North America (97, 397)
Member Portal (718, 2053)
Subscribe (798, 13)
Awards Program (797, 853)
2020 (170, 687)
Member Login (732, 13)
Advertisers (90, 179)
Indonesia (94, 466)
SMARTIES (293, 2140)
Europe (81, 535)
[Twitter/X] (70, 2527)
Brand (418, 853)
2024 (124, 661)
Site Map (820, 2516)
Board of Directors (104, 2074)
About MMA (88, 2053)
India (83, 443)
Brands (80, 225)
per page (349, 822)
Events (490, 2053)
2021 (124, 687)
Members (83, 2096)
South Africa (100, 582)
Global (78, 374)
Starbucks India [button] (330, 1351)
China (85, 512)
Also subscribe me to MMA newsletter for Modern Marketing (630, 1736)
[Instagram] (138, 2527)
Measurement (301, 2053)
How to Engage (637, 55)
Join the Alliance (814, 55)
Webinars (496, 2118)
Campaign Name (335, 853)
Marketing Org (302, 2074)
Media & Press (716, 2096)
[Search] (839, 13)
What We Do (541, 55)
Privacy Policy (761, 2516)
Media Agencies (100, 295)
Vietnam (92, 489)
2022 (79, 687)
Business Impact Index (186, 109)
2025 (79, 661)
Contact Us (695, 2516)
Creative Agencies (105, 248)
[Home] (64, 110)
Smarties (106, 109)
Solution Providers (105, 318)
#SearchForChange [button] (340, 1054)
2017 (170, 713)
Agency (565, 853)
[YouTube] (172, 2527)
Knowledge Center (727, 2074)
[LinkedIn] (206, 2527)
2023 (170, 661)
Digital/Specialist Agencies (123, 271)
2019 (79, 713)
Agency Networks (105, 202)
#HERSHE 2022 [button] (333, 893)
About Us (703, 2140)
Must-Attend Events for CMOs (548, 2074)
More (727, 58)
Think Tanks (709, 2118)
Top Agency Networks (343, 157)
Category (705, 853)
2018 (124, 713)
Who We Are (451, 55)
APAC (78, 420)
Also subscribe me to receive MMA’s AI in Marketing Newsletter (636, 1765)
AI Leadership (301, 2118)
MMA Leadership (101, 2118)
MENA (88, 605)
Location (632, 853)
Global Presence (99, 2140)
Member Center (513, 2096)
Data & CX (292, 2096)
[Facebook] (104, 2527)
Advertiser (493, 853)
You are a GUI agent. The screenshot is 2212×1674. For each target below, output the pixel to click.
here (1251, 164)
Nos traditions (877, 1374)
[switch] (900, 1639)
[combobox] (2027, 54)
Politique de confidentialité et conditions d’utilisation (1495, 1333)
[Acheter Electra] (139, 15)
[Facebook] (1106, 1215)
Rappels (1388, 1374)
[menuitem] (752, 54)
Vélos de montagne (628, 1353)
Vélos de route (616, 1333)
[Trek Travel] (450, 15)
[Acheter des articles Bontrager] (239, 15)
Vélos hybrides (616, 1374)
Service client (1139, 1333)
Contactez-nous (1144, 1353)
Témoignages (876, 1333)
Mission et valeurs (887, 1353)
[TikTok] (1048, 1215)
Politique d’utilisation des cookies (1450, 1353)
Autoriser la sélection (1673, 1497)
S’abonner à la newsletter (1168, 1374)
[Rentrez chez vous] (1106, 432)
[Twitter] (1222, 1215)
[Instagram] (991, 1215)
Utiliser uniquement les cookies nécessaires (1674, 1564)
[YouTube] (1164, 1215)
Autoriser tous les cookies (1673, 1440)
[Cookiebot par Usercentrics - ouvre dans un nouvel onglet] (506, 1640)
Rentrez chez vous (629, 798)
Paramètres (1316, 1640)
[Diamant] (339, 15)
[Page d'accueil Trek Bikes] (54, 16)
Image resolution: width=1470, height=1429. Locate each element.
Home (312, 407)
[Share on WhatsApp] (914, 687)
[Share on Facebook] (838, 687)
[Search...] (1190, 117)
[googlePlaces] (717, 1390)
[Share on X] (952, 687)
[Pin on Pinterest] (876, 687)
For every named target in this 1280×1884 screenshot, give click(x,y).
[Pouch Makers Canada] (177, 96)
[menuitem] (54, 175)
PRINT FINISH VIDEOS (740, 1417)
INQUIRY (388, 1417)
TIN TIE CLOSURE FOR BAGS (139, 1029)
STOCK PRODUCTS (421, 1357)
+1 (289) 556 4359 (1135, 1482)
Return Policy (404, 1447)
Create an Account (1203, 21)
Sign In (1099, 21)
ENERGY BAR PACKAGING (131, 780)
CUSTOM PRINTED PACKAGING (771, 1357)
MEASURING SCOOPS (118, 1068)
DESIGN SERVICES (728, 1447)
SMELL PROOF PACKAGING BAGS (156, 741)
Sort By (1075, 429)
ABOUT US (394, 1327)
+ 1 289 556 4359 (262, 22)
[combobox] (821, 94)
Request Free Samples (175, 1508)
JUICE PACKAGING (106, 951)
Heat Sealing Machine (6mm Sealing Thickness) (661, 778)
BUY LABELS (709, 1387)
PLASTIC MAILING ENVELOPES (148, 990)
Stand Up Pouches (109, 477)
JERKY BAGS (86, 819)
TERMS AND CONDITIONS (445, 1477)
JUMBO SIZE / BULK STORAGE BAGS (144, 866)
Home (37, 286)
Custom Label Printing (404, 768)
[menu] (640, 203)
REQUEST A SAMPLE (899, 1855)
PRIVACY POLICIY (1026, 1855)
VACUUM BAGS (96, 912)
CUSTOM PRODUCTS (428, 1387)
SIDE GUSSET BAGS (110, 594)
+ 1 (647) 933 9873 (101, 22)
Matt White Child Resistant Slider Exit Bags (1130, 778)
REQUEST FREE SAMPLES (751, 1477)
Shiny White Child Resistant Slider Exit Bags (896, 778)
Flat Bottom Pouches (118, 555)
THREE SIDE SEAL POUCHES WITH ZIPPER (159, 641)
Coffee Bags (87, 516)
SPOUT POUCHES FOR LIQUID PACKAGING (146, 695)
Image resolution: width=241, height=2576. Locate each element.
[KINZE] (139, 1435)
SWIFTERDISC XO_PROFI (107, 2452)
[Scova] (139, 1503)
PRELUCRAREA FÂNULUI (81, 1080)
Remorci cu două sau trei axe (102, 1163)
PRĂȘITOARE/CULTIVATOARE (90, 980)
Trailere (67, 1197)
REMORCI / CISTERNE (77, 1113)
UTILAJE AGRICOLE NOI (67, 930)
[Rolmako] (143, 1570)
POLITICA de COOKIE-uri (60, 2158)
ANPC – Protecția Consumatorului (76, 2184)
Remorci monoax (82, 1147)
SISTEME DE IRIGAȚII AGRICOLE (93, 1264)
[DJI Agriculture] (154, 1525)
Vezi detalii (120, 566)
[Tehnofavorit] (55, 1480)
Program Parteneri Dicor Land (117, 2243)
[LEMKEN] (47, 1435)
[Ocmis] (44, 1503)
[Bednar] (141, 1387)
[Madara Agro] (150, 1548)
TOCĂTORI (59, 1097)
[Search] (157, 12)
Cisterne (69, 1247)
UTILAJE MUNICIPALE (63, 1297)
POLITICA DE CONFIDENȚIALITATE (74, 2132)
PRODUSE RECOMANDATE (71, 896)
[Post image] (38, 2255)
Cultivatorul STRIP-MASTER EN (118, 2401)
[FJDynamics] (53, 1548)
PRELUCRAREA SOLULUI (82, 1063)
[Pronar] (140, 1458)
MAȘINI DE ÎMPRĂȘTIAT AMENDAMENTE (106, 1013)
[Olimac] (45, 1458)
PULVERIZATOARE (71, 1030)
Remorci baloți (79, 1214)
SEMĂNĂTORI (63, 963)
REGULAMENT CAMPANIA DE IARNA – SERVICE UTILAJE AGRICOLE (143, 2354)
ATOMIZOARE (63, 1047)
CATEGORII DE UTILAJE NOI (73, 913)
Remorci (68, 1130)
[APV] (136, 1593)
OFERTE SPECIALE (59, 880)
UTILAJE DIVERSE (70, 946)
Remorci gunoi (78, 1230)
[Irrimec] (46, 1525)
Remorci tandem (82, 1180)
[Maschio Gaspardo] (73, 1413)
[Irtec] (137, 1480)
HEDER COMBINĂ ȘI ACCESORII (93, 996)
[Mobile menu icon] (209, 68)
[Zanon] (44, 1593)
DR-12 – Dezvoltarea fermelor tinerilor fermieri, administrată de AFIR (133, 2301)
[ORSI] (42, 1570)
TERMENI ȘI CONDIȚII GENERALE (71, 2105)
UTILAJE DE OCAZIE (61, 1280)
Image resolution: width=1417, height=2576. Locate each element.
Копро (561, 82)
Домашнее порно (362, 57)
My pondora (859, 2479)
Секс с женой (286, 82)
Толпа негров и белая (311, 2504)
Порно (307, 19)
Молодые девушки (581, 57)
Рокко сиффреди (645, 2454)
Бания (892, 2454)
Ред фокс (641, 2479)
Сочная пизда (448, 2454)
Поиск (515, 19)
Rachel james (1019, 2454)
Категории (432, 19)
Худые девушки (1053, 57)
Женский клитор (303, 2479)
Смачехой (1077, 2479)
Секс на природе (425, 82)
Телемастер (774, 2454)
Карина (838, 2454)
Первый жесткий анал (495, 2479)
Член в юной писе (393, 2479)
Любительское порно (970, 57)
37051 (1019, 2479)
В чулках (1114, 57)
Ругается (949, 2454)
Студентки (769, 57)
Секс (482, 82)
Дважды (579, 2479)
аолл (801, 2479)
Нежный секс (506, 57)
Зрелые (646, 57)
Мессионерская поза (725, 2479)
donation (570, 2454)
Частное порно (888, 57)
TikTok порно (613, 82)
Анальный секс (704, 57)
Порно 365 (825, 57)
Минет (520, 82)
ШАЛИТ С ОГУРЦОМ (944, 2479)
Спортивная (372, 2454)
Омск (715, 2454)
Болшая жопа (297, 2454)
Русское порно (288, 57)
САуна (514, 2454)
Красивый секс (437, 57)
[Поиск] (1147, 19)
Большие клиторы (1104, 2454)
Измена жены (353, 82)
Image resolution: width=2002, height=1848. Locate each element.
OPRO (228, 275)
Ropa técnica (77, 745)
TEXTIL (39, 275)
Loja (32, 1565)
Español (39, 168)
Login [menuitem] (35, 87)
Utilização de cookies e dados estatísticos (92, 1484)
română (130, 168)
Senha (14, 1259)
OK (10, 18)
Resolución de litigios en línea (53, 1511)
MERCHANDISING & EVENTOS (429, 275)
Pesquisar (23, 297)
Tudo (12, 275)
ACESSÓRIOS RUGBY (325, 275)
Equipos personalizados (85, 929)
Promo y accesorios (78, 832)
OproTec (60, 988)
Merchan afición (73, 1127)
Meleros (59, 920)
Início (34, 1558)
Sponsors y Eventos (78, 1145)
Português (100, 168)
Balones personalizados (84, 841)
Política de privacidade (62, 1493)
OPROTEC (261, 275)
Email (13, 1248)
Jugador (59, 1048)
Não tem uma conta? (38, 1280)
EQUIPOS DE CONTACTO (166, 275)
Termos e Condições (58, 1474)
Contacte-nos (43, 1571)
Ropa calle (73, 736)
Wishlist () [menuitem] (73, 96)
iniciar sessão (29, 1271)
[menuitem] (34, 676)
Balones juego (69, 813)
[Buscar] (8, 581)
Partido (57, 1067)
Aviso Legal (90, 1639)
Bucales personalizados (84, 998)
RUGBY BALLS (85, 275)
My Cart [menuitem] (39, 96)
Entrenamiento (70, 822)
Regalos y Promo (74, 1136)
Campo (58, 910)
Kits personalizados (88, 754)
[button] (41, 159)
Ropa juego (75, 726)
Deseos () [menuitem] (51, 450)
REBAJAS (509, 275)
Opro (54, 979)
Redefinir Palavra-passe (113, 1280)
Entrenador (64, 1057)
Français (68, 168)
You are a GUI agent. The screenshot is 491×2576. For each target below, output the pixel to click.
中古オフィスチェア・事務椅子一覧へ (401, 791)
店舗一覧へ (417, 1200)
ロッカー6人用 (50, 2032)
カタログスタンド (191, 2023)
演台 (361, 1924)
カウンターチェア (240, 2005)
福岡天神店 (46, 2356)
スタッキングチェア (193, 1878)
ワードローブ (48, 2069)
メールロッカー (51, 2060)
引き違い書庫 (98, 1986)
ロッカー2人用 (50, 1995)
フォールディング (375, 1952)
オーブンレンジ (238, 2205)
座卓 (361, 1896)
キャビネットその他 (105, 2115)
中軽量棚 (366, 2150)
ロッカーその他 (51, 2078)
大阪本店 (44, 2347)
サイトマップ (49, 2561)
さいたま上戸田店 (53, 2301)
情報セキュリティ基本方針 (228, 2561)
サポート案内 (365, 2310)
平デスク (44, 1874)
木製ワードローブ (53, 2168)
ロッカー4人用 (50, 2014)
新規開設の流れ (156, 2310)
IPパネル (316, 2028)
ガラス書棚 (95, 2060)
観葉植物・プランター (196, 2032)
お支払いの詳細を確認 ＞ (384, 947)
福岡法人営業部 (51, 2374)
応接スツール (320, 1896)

....

Copy out precisely the lines from the line with "Смачехой (1077, 2479)" to the line with "Loja (32, 1565)" in the material above, including those two lines and omitting all the rest.

Смачехой (1077, 2479)
Секс на природе (425, 82)
Телемастер (774, 2454)
Карина (838, 2454)
Первый жесткий анал (495, 2479)
Член в юной писе (393, 2479)
Любительское порно (970, 57)
37051 (1019, 2479)
В чулках (1114, 57)
Ругается (949, 2454)
Студентки (769, 57)
Секс (482, 82)
Дважды (579, 2479)
аолл (801, 2479)
Нежный секс (506, 57)
Зрелые (646, 57)
Мессионерская поза (725, 2479)
donation (570, 2454)
Частное порно (888, 57)
TikTok порно (613, 82)
Анальный секс (704, 57)
Порно 365 (825, 57)
Минет (520, 82)
ШАЛИТ С ОГУРЦОМ (944, 2479)
Спортивная (372, 2454)
Омск (715, 2454)
Болшая жопа (297, 2454)
Русское порно (288, 57)
САуна (514, 2454)
Красивый секс (437, 57)
[Поиск] (1147, 19)
Большие клиторы (1104, 2454)
Измена жены (353, 82)
Image resolution: width=2002, height=1848. Locate each element.
OPRO (228, 275)
Ropa técnica (77, 745)
TEXTIL (39, 275)
Loja (32, 1565)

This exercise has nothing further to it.